AI Article Synopsis

  • The study investigates how the psoas major (PM) muscle activates during standing movements in individuals with chronic low back pain (cLBP) compared to healthy individuals.
  • Researchers used ultrasound to measure PM thickness in 12 cLBP and 12 healthy participants during hip flexion.
  • Results indicated greater PM thickness changes on the non-dominant side in the cLBP group, suggesting potential overactivation, which could inform future rehabilitation programs.

Article Abstract

Background: The psoas major (PM) has been identified as a potential contributor to chronic low back pain (LBP). However, few studies have investigated the effects of upright functional movement on PM activation in cLBP individuals.

Objective: This cross-sectional study aims to compare PM muscle activation characteristics in chronic LBP (cLBP) and healthy subjects during the transition from quiet double-leg standing to standing hip flexion.

Methods: Ultrasound Imaging was used to assess PM thickness at the lumbar vertebral level of L4-5 in 12 healthy and 12 cLBP participants. The changes in thickness between the test positions were utilized as a proxy for PM activation.

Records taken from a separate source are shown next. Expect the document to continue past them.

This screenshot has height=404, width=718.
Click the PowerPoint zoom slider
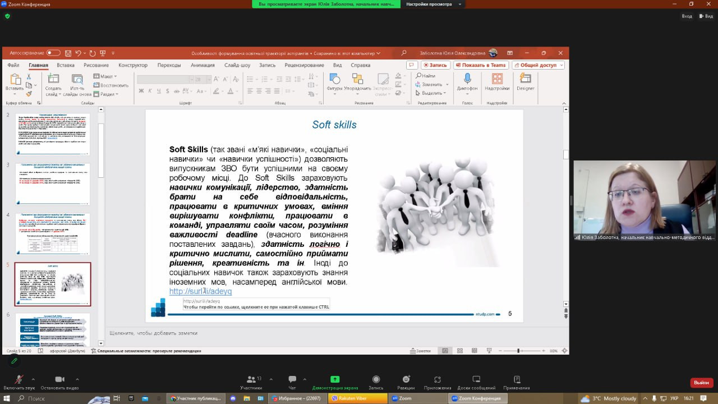click(x=519, y=351)
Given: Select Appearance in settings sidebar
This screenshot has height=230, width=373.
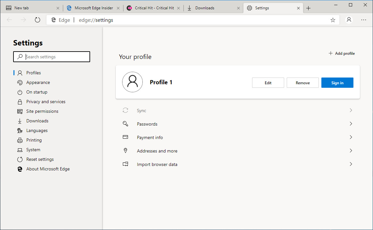Looking at the screenshot, I should tap(38, 82).
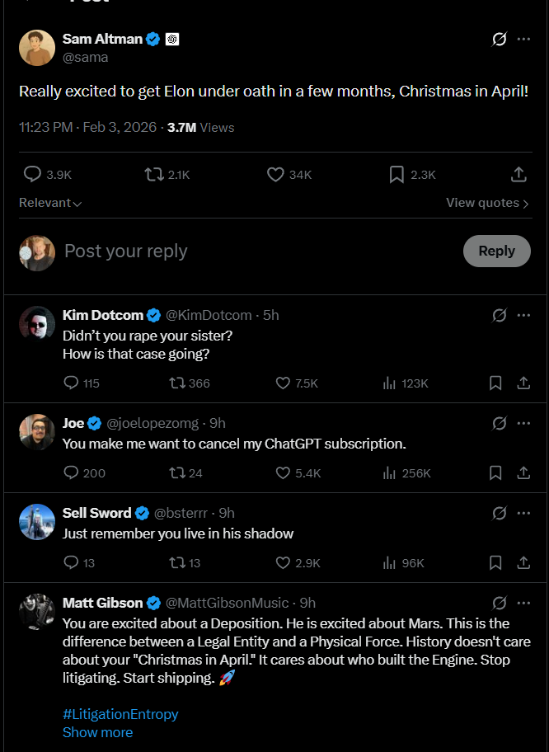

Results: The cLBP group exhibited greater thickness changes on the non-dominant side PM during contralateral hip flexion but not ipsilateral hip flexion (p= 0.369) compared to their healthy counterparts (p= 0.011; cLBP: resting 27.85 mm, activated 34.63 mm; healthy: resting 29.51 mm, activated 29.00 mm). There were no significant differences in dominant side PM thickness changes between the two groups during either contralateral or ipsilateral hip flexion (p= 0.306 and p= 0.077).

Conclusion: Our findings suggest a potential overactivation of the PM in the cLBP population. This insight may aid in the development of tailored rehabilitation programs.